Some prominent politicians are calling for the hijab to be banned in schools. Rather than guaranteeing the separation of church and state, such a ban is more likely to alienate the Muslim community and harm multiculturalism.
As I was walking home and thinking about this article, I saw a large group of teenage girls making their way loudly down the street. Among the regular-looking Belgian faces were three that looked Arab, one of whom was sporting an Islamic headscarf. Her hijab made no apparent difference to this young lady's ability to joke and socialise with her mates.
Watching this crowd of friends pass casually by made me wonder how it was that a little square of cloth could cause so much fuss in two apparently tolerant and open-minded European societies. Although I am a Muslim, I am not personally in favour of the hijab. However, I believe that it is a matter of individual choice – an opinion that is not shared by several prominent politicians in France and Belgium.
Arguing that the separation of church and state required it, Interior Minister Patrick Dewael of the liberal VLD echoed a French parliamentary committee when he called for the banning of the headscarf – and other religious symbols – among teachers (as well as other civil servants) and pupils. The minister's comments drew harsh criticism from across the political spectrum, with the notable exception of the far-right Vlaams Blok.
Forbidding religious symbols makes sense when it comes to state institutions – the 10 commandments in a US courthouse or a cross in a school assembly hall – because it demonstrates government even-handedness when dealing with its citizens regardless of their religious background. But schoolgirls are not state property, nor are teachers or other civil servants.
Government officials are, of course, obliged to serve the public without prejudice. But dictating how they dress will not enhance their sense of justice. How does not wearing a cross, a star of David, a Sikh turban or a Hindu Tika improve a person's ability to do his or her job? People will carry their beliefs with them no matter what they wear. A good civil servant leaves his or her personal views – secular or religious – outside the door and there are plenty of laws to protect against discrimination.
If such a policy were to get the green light, it would raise some important questions about where the state ends and the individual begins. As critics of Maoist China – with its uniform blue or grey suits and bicycles – were all too keen to point out, people are not the same and their differences should not be buried. But purging individuality – a cherished European value – is precisely what these secular puritans are asking everyone to do.

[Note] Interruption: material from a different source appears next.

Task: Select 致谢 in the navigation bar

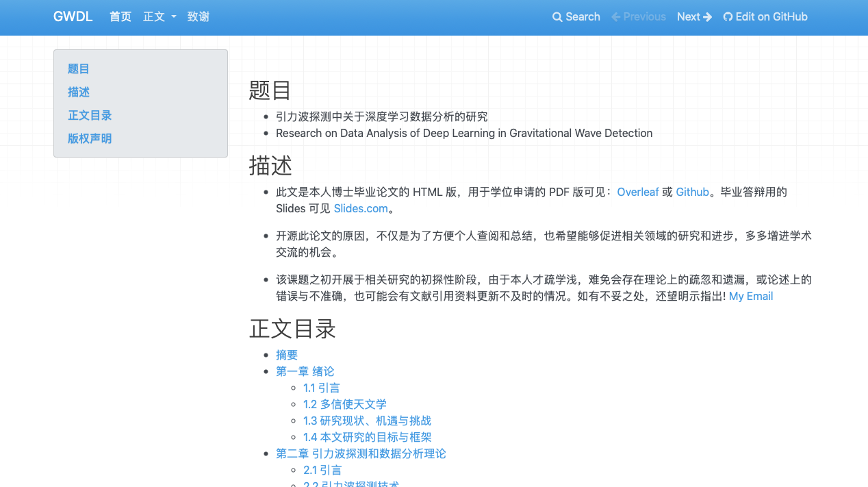Action: [x=199, y=16]
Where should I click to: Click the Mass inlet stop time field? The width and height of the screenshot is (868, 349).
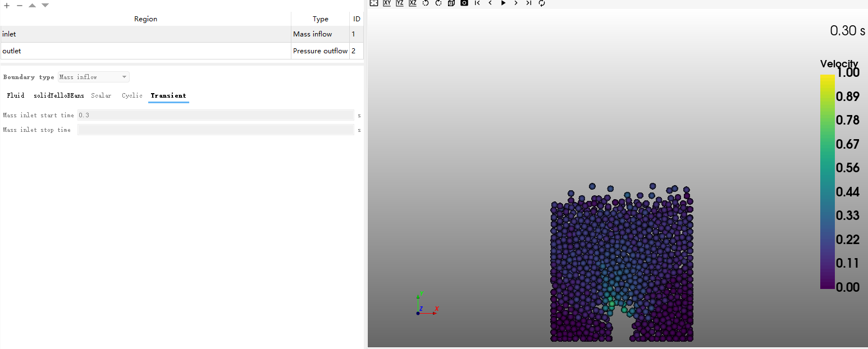pos(216,130)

Then, of course, there would be questions about what exactly constitutes a banned headscarf. There are several methods with which a Muslim woman can cover her hair, including – in increasing conservative order – hijabs, khemars and niqabs. Which will the government forbid?

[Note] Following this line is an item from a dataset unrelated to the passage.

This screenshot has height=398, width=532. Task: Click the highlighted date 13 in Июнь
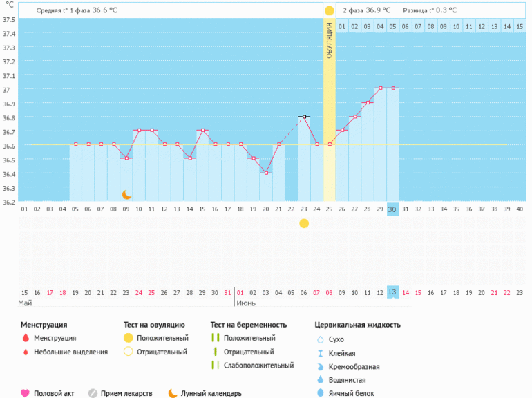(392, 292)
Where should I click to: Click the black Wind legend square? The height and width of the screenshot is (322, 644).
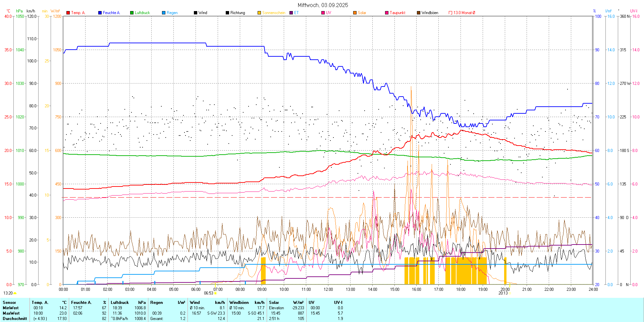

What if a woman covers her head for non-religious reasons – such as a ‘bad hair day' or it becomes the latest Gucci craze? Many Muslim women seeking to stay true to their faith may cover their hair in a hood, a beret, a hat, or a shawl. Would these items of clothing then become religious symbols, too?
Minister Dewael claims that banning the headscarf will lead to the “emancipation of young people”. This holds when a woman is forced by family, spouse, peer pressure and the community to cover up. In such cases, she should have recourse to a social and legal support network to help her protect her individual rights. The government should perhaps work on making such services more accessible.
However, many Muslim women voluntarily don a headscarf and they do so out of a strong religious conviction. Forcing them to shed their hijabs against their will is just as much a “form of oppression” as Dewael claims the headscarf is. Those who do so will feel that they have been forced to compromise their faith, while other will choose not to enter places where it is banned. This will have the unwelcome result that, rather than empower Muslim women, it may actually cause them to feel victimised and to retreat – or be kept away – from mainstream societies.
This can be seen among religious Turks who are angered by the decades-old policy banning headscarves in Turkish government buildings. In addition to his iron-fist rule and corruption, the former Shah of Iran was despised by many in his country for forcing secularism down the throats of his people. Now, along with Saudi Arabia, Iran forces its women to cover up whether they want to or not. Most other Muslim countries leave it up to the individual.
This highlights the fact that the hijab – and its other variants – is also a controversial issue in the Muslim World, even among feminists. Some Muslim feminists see it as liberating because it effectively desexes their relationship with men in the public arena, others see it as tool of male dominance. Rifaat Hassan, a feminist from conservative Pakistan, recently told a Brussels audience that she regarded the headscarf as a non-issue because it was not expressly referred to in Islamic scripture. As if to illustrate her point, she let the top of her sari slip off her hair. It is men's attitudes towards women that are the problem, she argued – a microskirt can be just as subjugating or liberating as a hijab.
All this angst over covering hair may seem strange to non-Muslims but sweeping the issue under the carpet will not promote tolerance, since to be tolerant, people need to understand and accept their differences as well as their similarities. We should not pretend that we're all the same and we should learn to respect, or at least put up with, our differences. I say let Muslims, Christians, Jews, Sikhs, Hindus and atheists do their thing – it makes life more colourful.
This article appeared on Expatica in January 2004.